= Vanessa Quinones =

French-British singer

Vanessa Contenay-Quinones (born Vanessa Lydia Eve Contenay in Paris, France) is a London-based singer-songwriter from Paris. She is a member of the band Vanessa and the O's and is currently releasing solo records in collaboration with UK based duo Skeewiff, under the name Vanessa Contenay-Quinones. She was also briefly known as Vanessa St. James in 2002–03 working with Brian Higgins and Nick Coler (as the duo Mr. Joshua), and Lou Reed.

==Early life==
Contenay-Quinones is the daughter of Carmen Quinones, a painter from Lima, Peru. She was influenced by a wide variety of music early in life with the sounds of 1950s/60s rock & roll and pop being predominant. She was born in Paris, but spent her early childhood in the Canary Islands, returning to Paris to attend primary school. She released her first pop record at the age of 16 in France before moving to England to start her music career proper, settling first in Brighton, absorbing the electronic dance music culture and starting up Latin-infused pop duo Espiritu with Chris Taplin (of Frazier Chorus), before moving to London.

==Career==
In 1992, Vanessa and Taplin signed a recording contract with Heavenly Records (then in a distribution deal with Arista Records, subsidiary of Sony Music) and released a number of singles as Espiritu.
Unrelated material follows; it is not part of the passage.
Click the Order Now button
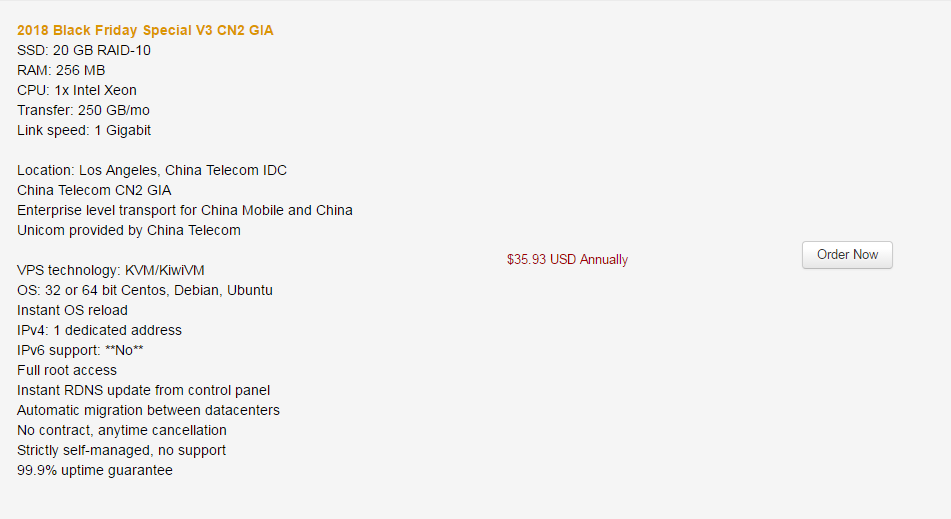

Their debut single, "Francisca" (remixed by Farley & Heller) was followed by three UK Top 50 entries: "Conquistador" (remixed by The Sabres of Paradise), "Los Americanos" (remixed by Mother) and "Bonita Manana", also remixed by The Sabres of Paradise.
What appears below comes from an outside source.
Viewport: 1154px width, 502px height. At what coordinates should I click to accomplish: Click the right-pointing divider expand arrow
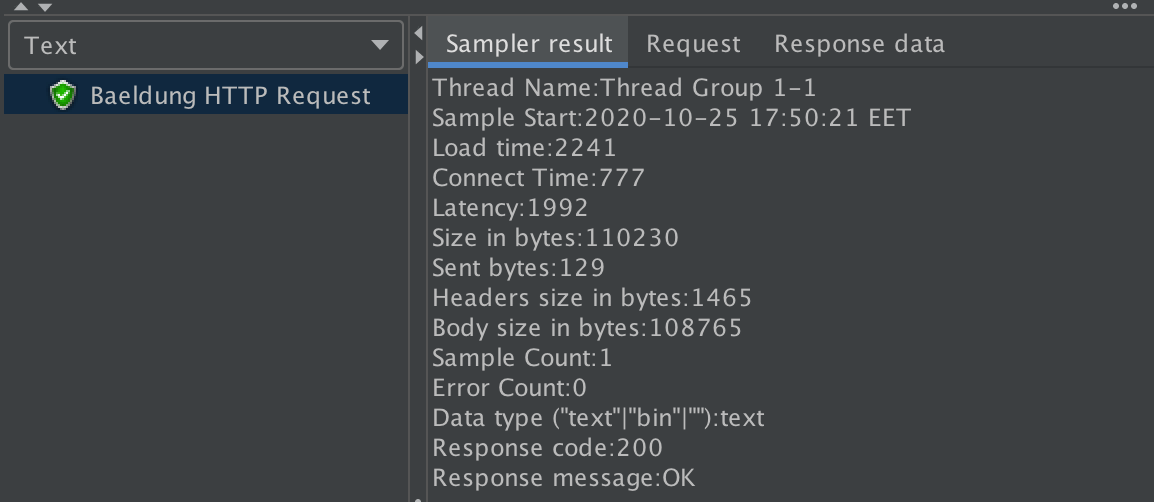[418, 56]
An album called Manifesto was announced, but did not appear, due to Sony ending its distribution deal with Heavenly. However a remix of the Bacharach and David song, "Always Something There to Remind Me" (credited to Tin Tin Out and featuring Espiritu), went to #14 on the UK Singles Chart, while the original version of the single (without Tin Tin Out) reached #1 in Japan. The Manifesto tracks were then licensed to the Japanese Toshiba-EMI label, and the first Sony Espiritu album, retitled Always..., was subsequently released in Japan in 1995.

Drum and bass influences were to be found on the next three (more underground) Espiritu singles, and on the second album Another Life, released after re-signing with Heavenly (then newly acquired by Deconstruction Records). Espiritu and Deconstruction Records parted company after lack of commercial success (and citing "too underground for mass consumer taste"). Deconstruction Records folded not long after.
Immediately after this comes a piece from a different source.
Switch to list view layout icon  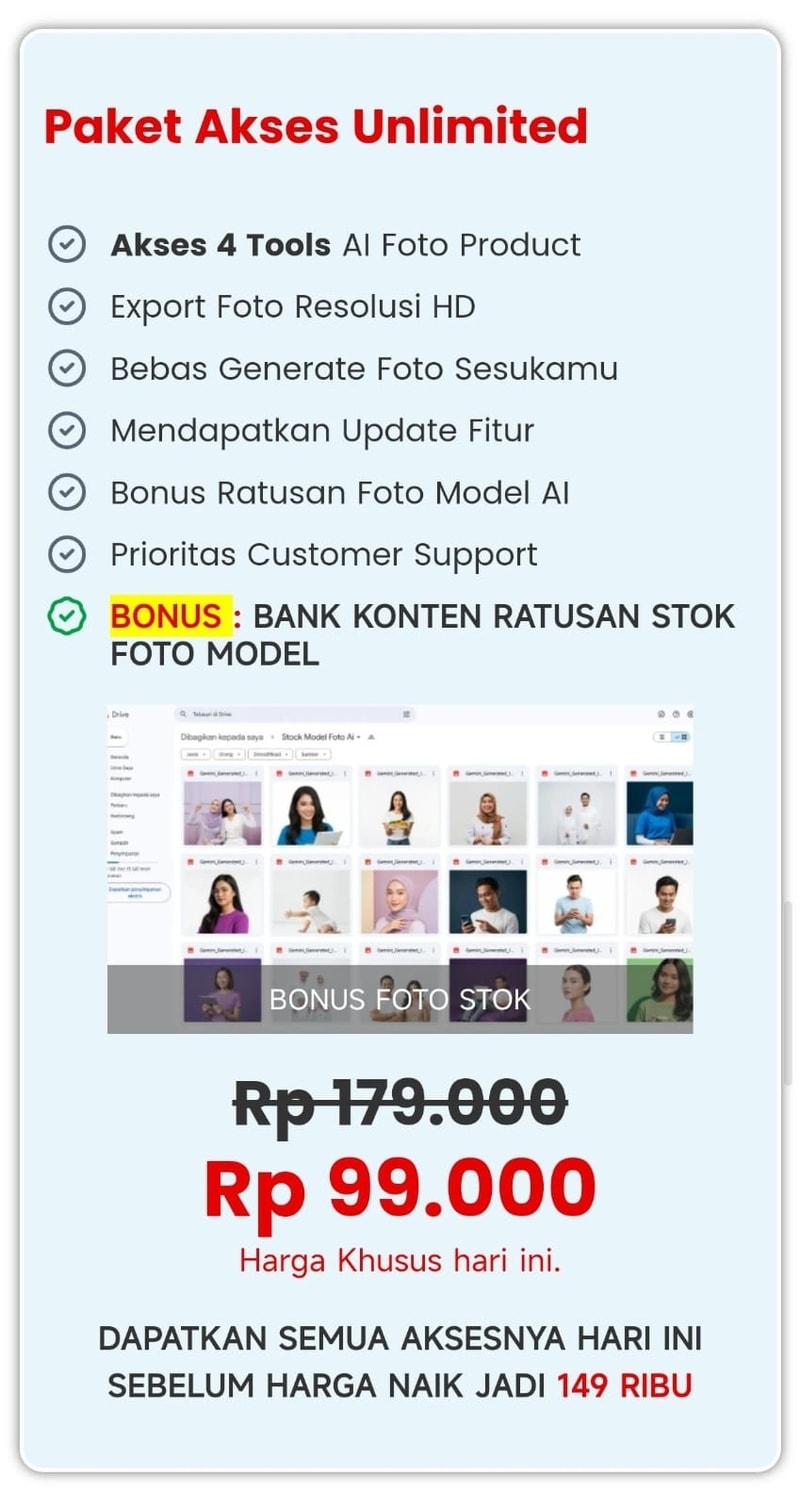coord(662,737)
In 1999, a cover of the Carly Simon song "Why" was released on EMI Music Germany. In 2000, Quinones provided vocals on the Dario G song "Voices" on the soundtrack to the Leonardo DiCaprio film The Beach.

In 2001, the (Cream Records) song, "In Praise of the Sun" was released by the Mr. Joshua presents Espiritu (of Brian Higgins/Xenomania) collaboration, co-written by Nick Bracegirdle, better known as the dance artist Chicane. Subsequently, Espiritu was recruited to re-record the song for the 2003 Chicane album Easy to Assemble.

=== Vanessa and the O's ===

A 2003 meeting in Manhattan with James Iha (formerly of the Smashing Pumpkins), Andreas Mattson (of Popsicle), and Niclas Frisk (of Atomic Swing) resulted in the formation of the band Vanessa and the O's and the release of the limited edition EP Plus Rien.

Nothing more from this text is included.